A 2-dose course of the vaccine reduced the incidence of herpes zoster significantly over a median-follow up of 21 months when compared with placebo.
Herpes zoster (HZ) can be a common complication in patients who have undergone an autologous hematopoietic stem cell transplantation (HSCT) and can be associated with significant morbidity. However, a newer form of a HZ vaccine was able to reduce outbreaks among this patient population in a recently published study led by Duke Health.
"Among HSCT patients, [an HZ] outbreak is often more feared than the transplant itself, and I've had patients tell me they'd undergo 2 transplants before facing another episode of shingles," study author Keith Sullivan, MD, the James B. Wyngaarden Professor of Medicine at Duke, said in a press release.
The nonlive adjuvanted recombinant vaccine, GSK1437173A, was developed with the intention of preventing post-transplant incidence of HZ.
To evaluate the vaccine, the research team initiated a phase 2, randomized, observer-blind, multicenter study in 28 countries. The study was conducted from July 13, 2012, through February 1, 2017, and enrolled 1846 participants aged 18 years and older who had undergone recent autologous HSCT. The findings of the study were published in JAMA.
At the point of enrollment, participants were randomized 1:1 to receive 2 doses of the recombinant HZ vaccine or placebo administered into the deltoid muscle. In total, 922 participants were enrolled into the recombinant zoster group and 924 were placed in the placebo group. Participants in both groups received the first dose 50-70 days post-transplantation and the second dose was administered 1 to 2 months following the initial dose.
Of the 1846 participants who were enrolled into the study, the mean age was 55 years and 37% of the study population were women. A total of 1735 (94%) participants received a second dose and 1266 (74%) participants completed the study.
The primary end point of the study was occurrence of confirmed HZ cases and, during the 21-month median follow-up period, the investigators documented at least 1 HZ episode in 49 participants in the vaccine group (incidence: 30 per 1000 person-years) and 135 participants in the placebo group (incidence: 94 per-1000 person-years). The authors report an incidence rate ratio (IRR) of 0.32 (95% CI, 0.22-0.44; P < .001), which is equivalent to 68.2% vaccine efficacy.
The investigators indicate that of the 8 secondary end points that were assessed “3 showed significant reductions in incidence of postherpetic neuralgia (vaccine, n = 1; placebo, n = 9; IRR, 0.1; 95% CI, 0.00-0.78; P = .02) and of other prespecified herpes zoster-related complications (vaccine, n = 3, placeb0, n = 13; IRR, 0.22; 95% CI, 0.04-0.81; P = .02) and in duration of severe worst HZ-associated pain (vaccine, 892.0 days; placebo, 6275.0 days; hazard ratio, 0.62; 95% CI, 0.42-0.89; P = .01).”
According to the report, injection site reactions were documented in 86% of vaccine recipients and 10% of placebo recipients, respectively. The most common reaction was injection-site pain, which was reported in 84% of vaccine recipients. Additionally, the article indicates that “unsolicited and serious adverse events, potentially immune-mediated diseases and underlying disease relapses were similar between groups at all times.”
One limitation of this research is that the study did not compare incidence of HZ-related complications, with the exception of postherpetic neuralgia and hospitalization. Additional limitations include no assessment of long-term protection beyond the second year and no data on pre-transplantation varicella zoster virus serology were collected from the participants.
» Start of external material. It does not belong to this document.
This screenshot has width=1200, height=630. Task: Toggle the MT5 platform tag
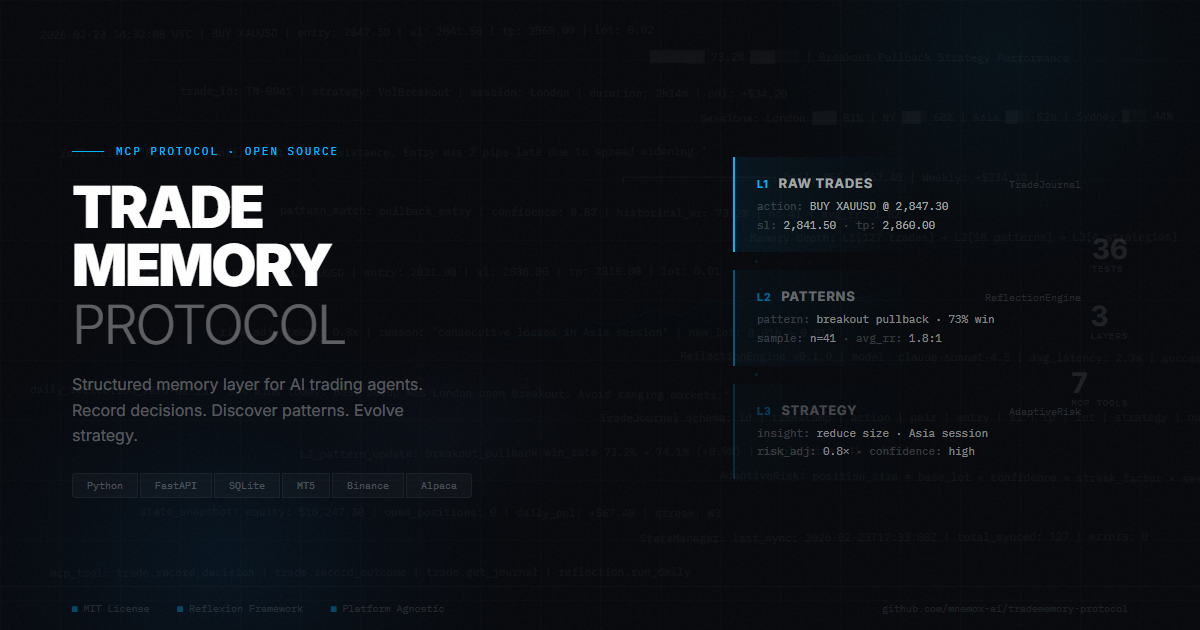point(306,485)
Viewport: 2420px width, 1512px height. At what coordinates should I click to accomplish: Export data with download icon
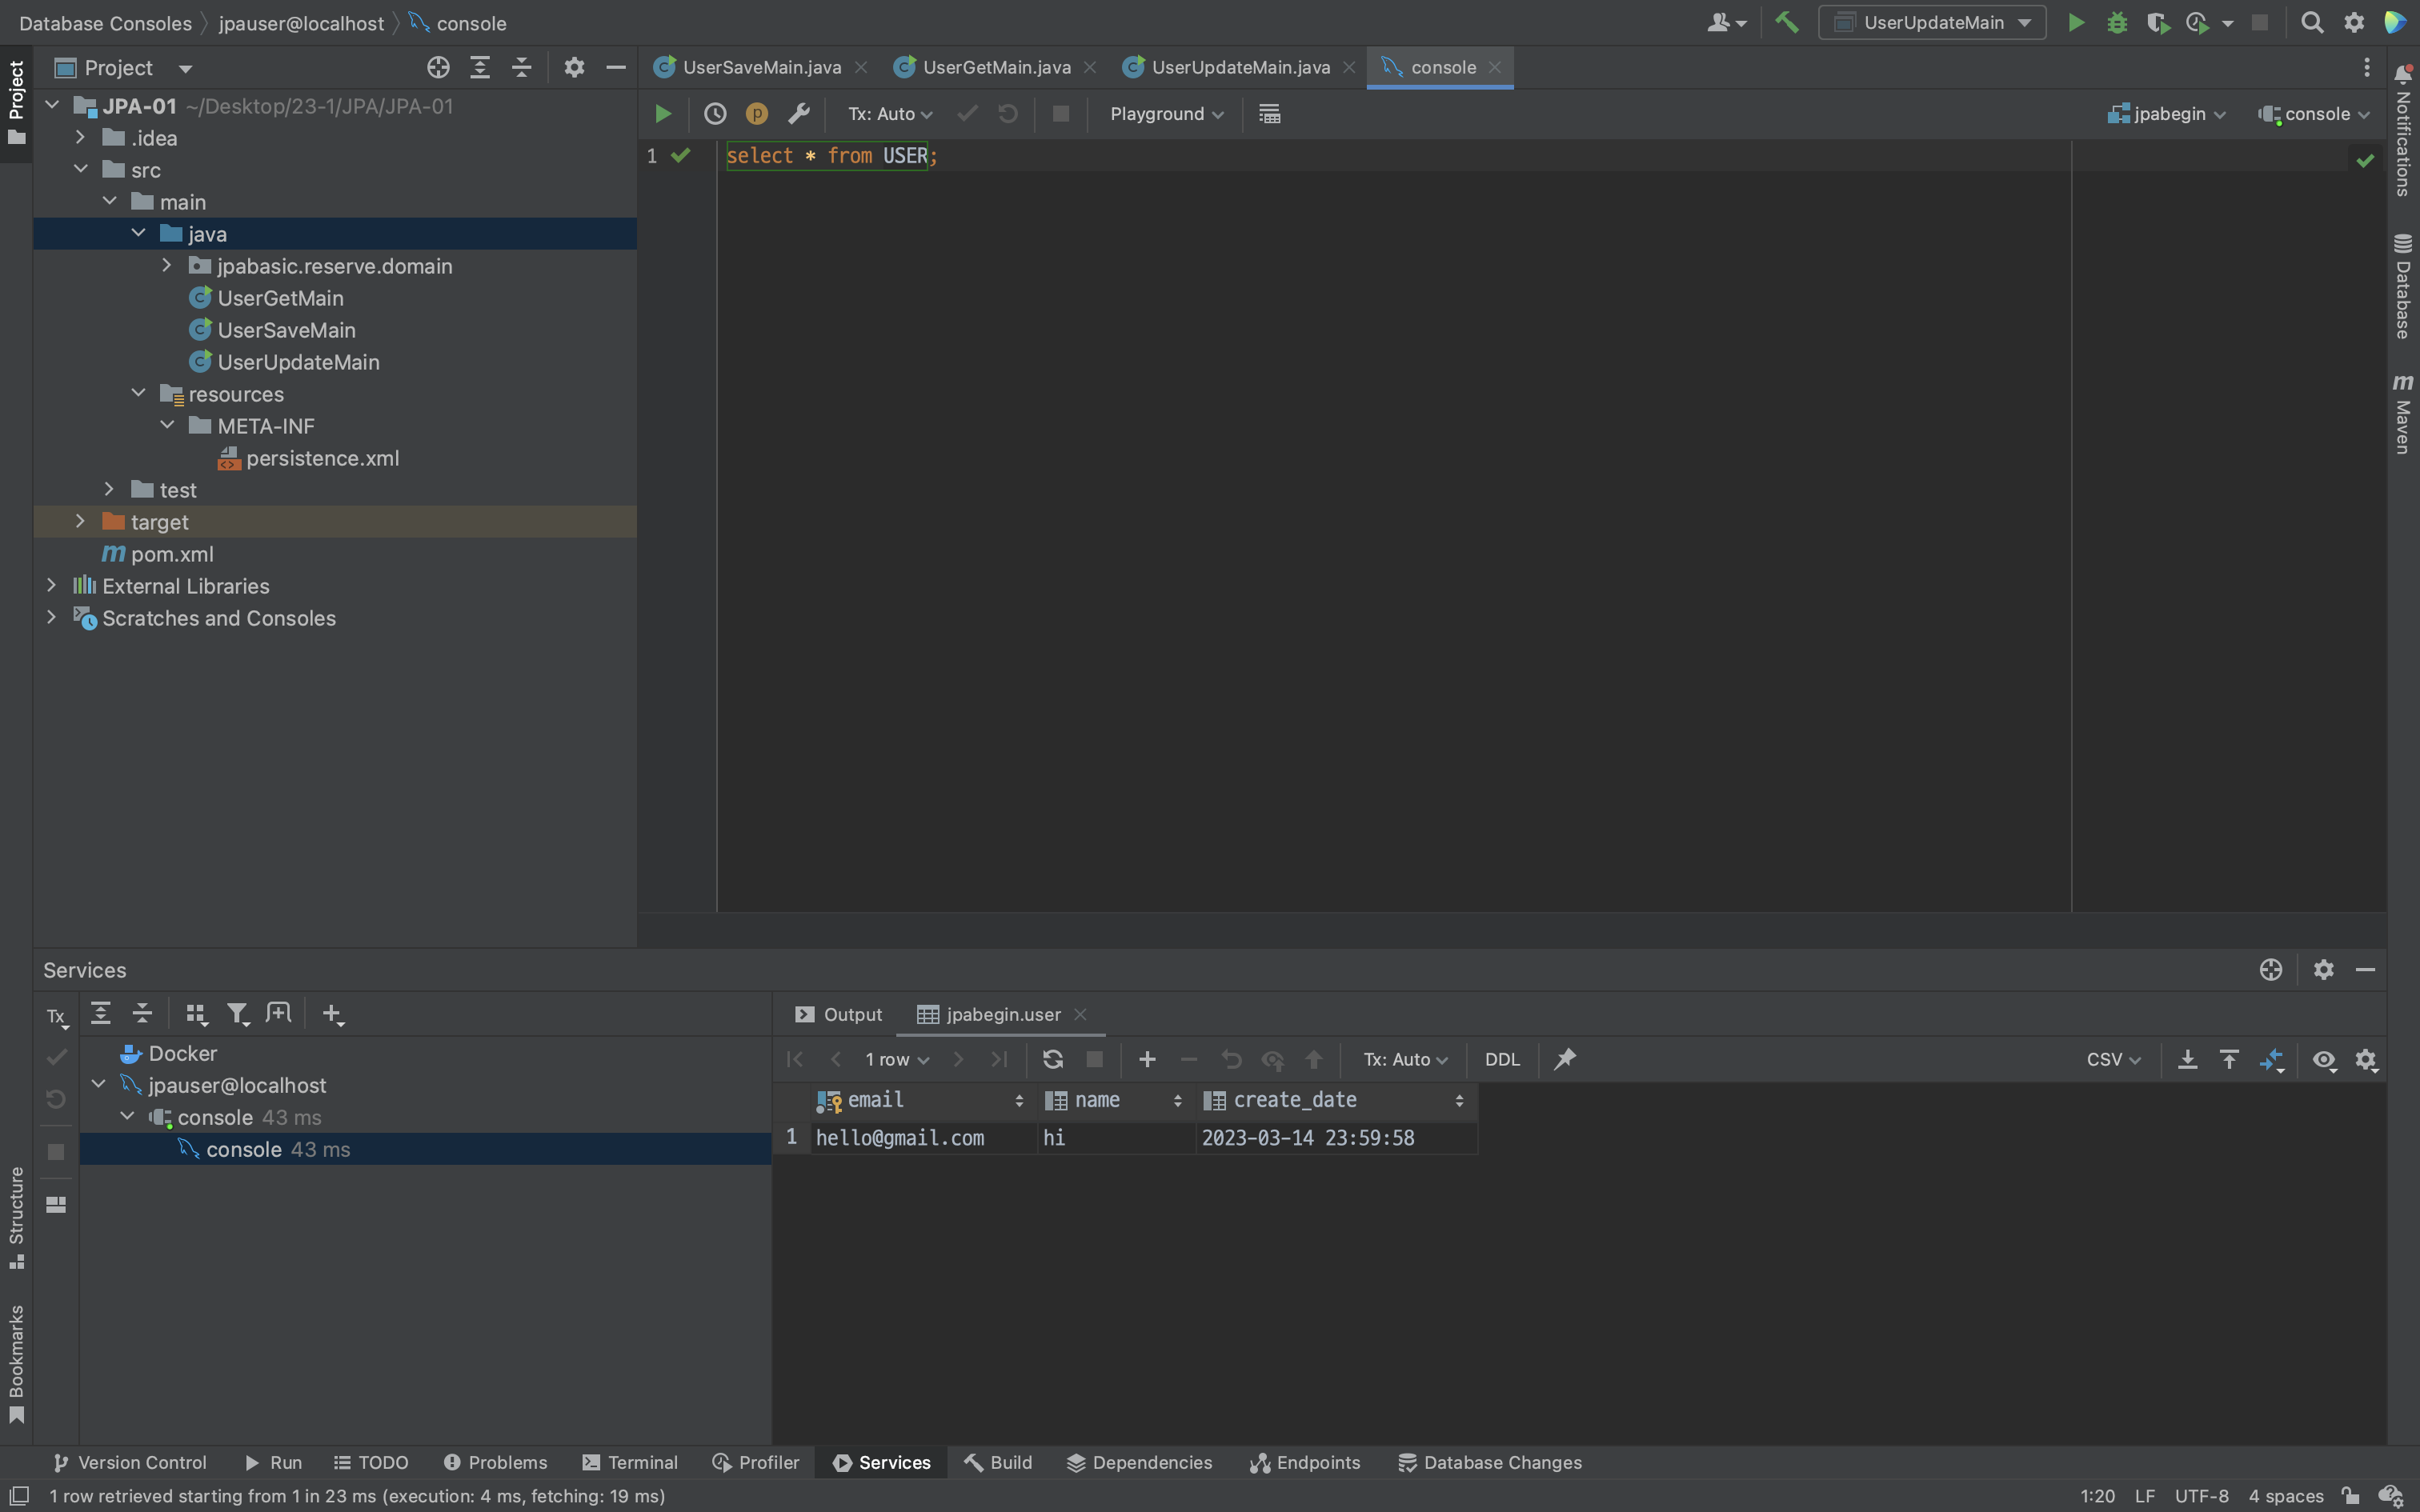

Despite these limitations, the investigators conclude that among patients with a history of autologous HSCT, receiving 2-doses of the recombinant zoster vaccine was able to reduce the incidence of HZ over a median follow-up of 21 months when compared with placebo.
According to Sullivan, not only is this trial an important discovery for autologous HSCT recipients, but it could have potential to play a role in preventing HZ in other vulnerable patient populations.
"This trial is important because it demonstrates that the vaccine works in severely immunosuppressed patients," Sullivan said in the press release. "That suggests it could also work with others whose immune systems are not normal—including patients with HIV, breast cancer, and auto-immune conditions."